--- Task ---
Could you return each line from the one bearing "The height and" through the last line of the entries, exactly as it stands, with no pictures?

--- Records for the task ---
◇ ◇ ◇
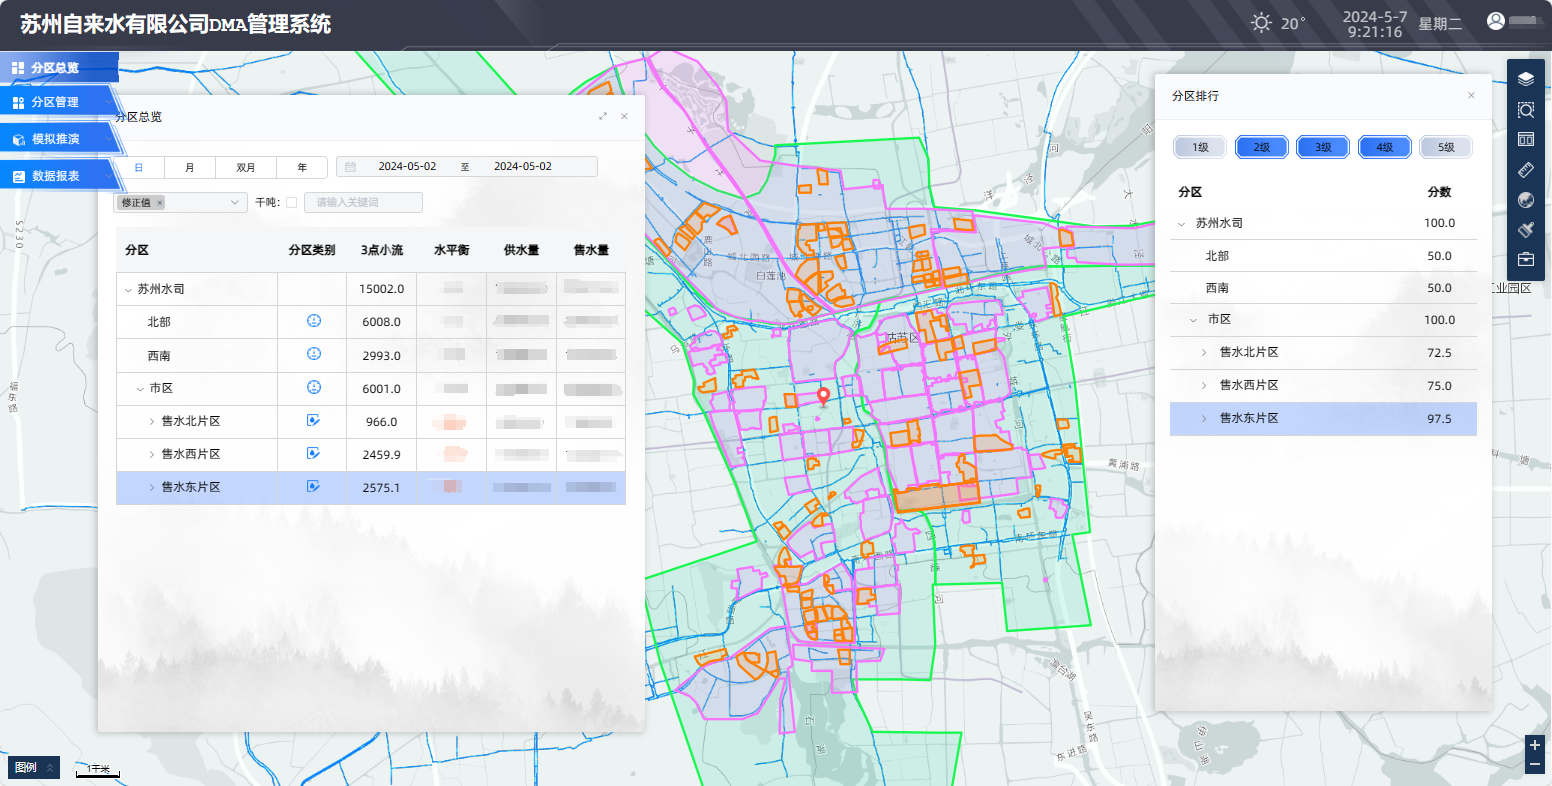Expand 售水北片区 row in overview table

point(152,422)
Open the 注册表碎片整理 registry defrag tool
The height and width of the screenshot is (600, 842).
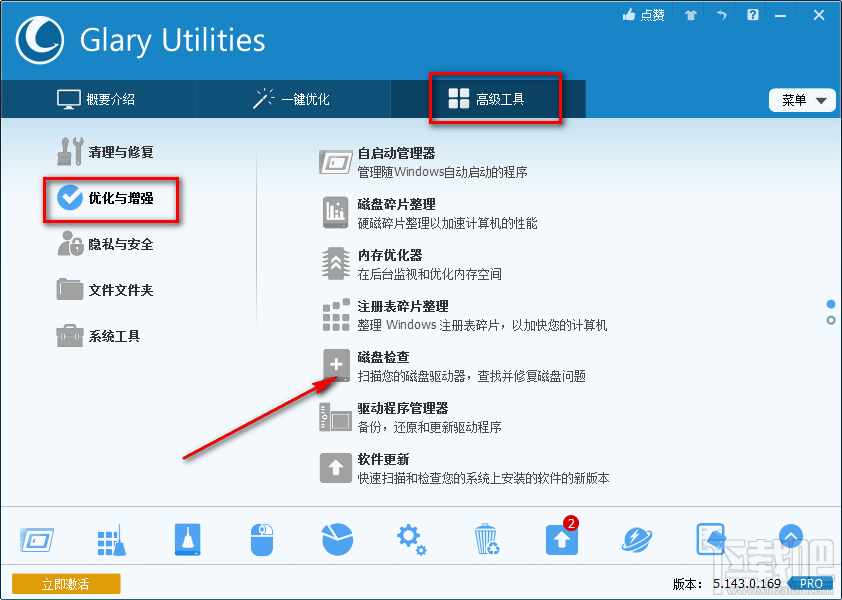pyautogui.click(x=335, y=314)
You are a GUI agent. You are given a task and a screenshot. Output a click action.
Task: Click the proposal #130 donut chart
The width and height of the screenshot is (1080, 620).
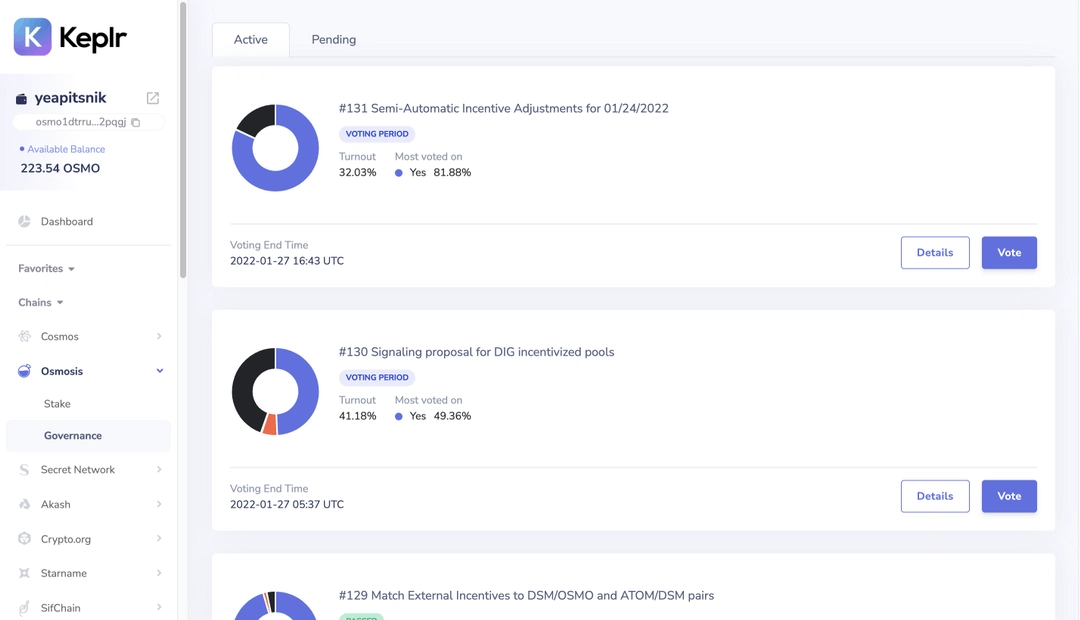pyautogui.click(x=275, y=392)
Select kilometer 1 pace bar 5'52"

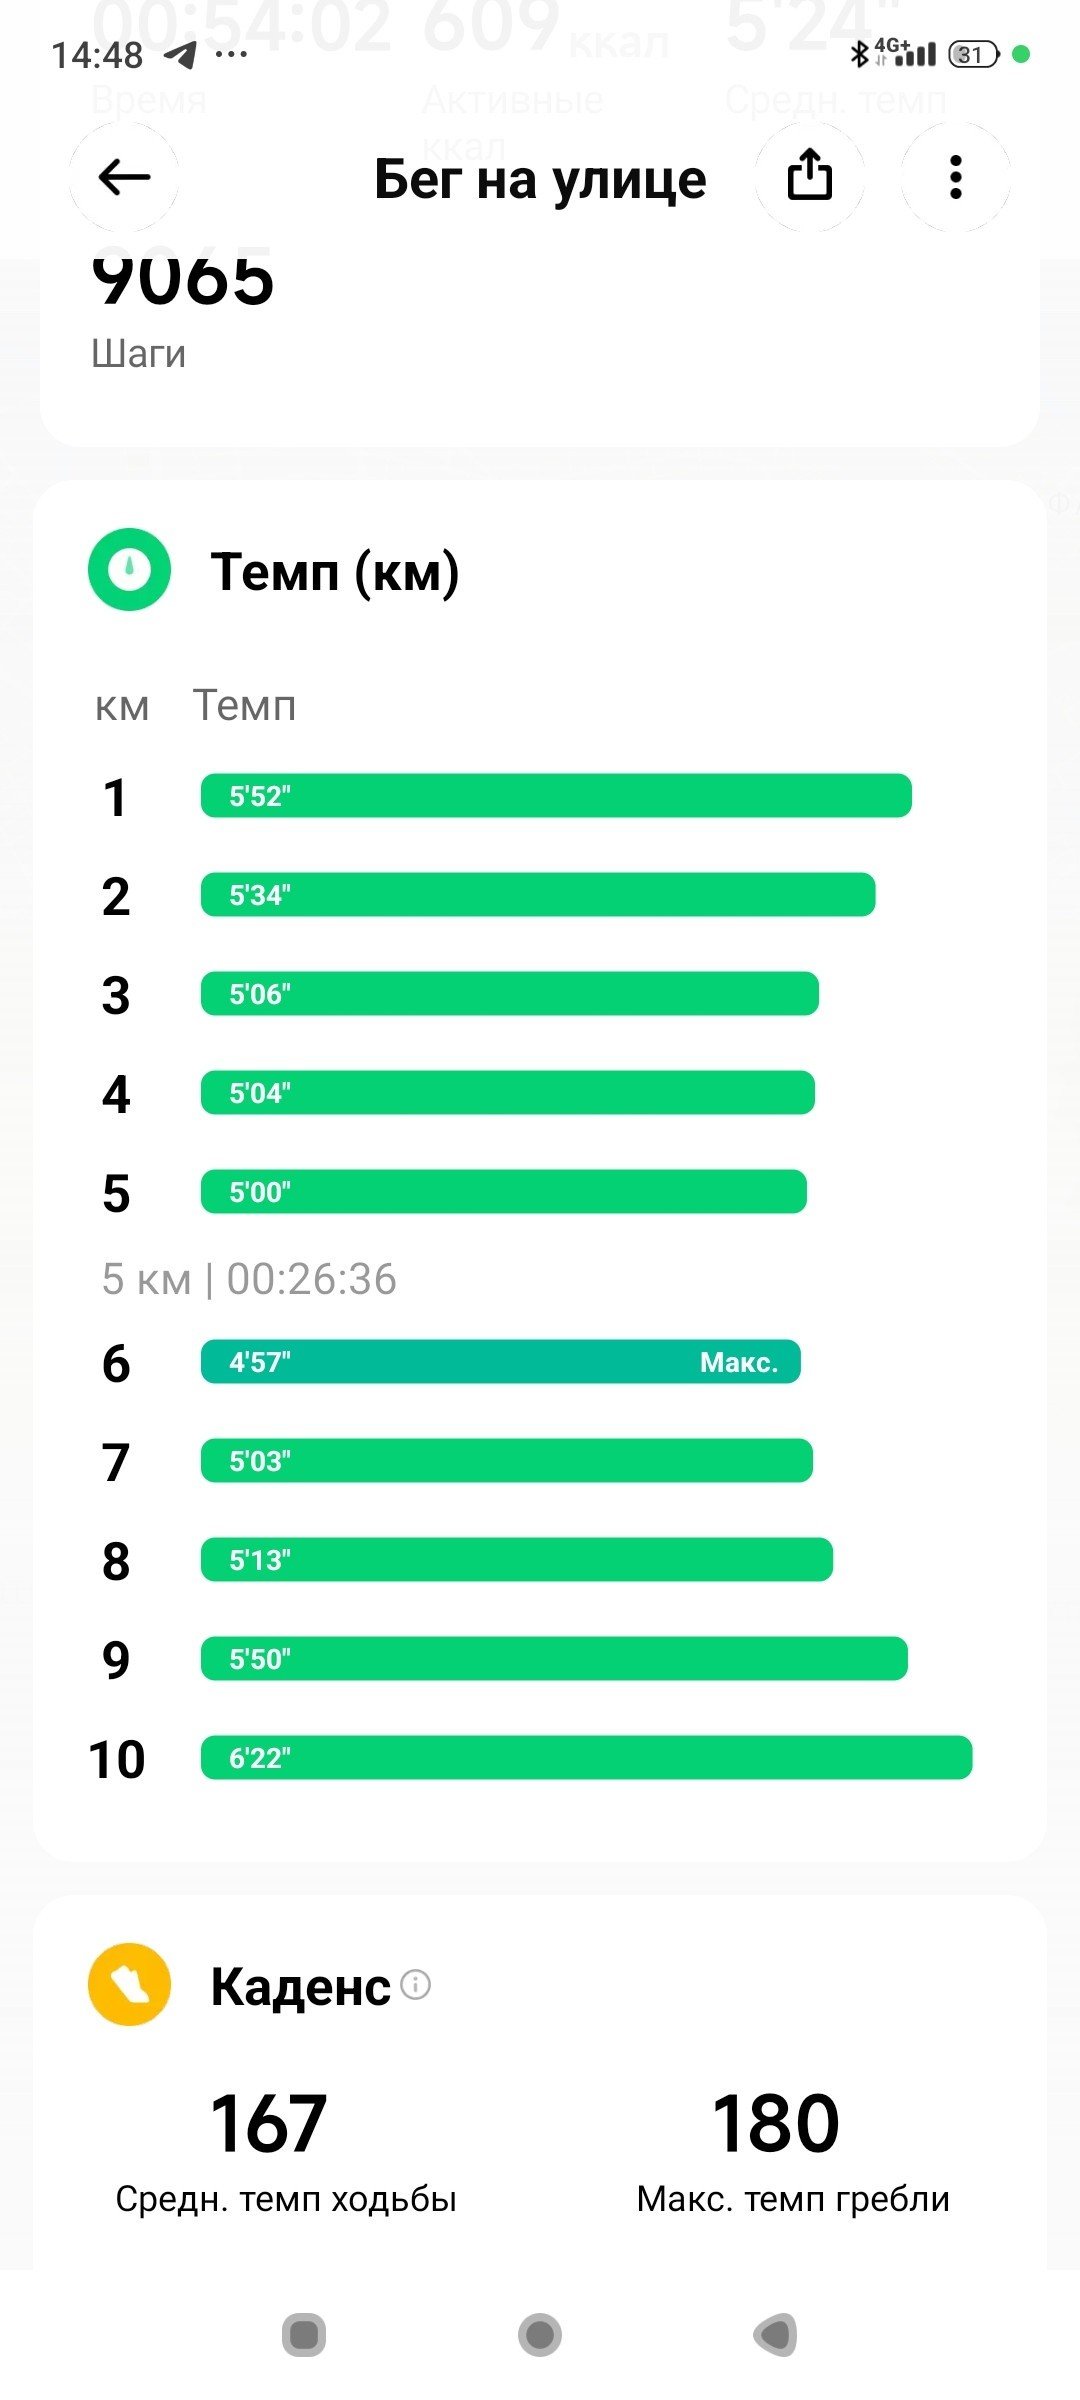(x=556, y=796)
◇ ◇ ◇
--- Expected output ---
The height and width of the screenshot is (600, 842).
pyautogui.click(x=335, y=314)
You are a GUI agent. You are given a task and a screenshot. Output a click action.
Task: Click the proposal #130 donut chart
The width and height of the screenshot is (1080, 620).
pyautogui.click(x=275, y=392)
Select kilometer 1 pace bar 5'52"

(x=556, y=796)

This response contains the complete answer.